Gather every line of the records that contains the word "Click" and copy each one out in full.

—————

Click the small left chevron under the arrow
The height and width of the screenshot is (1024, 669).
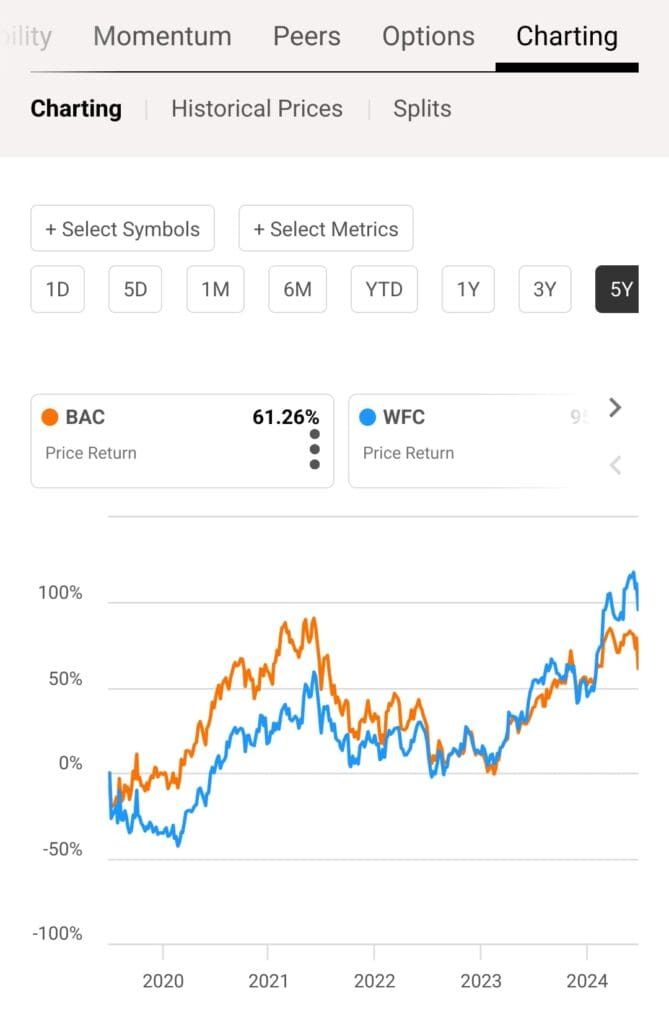614,465
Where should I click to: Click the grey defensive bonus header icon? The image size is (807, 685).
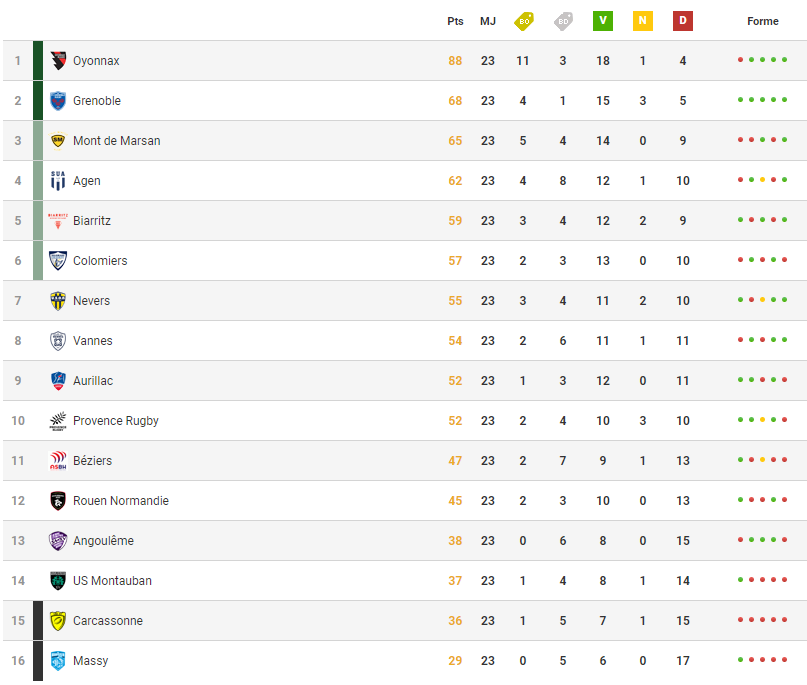tap(564, 21)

—————

### Solution to this task
Click the small left chevron under the arrow
Where should I click to: Click the grey defensive bonus header icon? The image size is (807, 685).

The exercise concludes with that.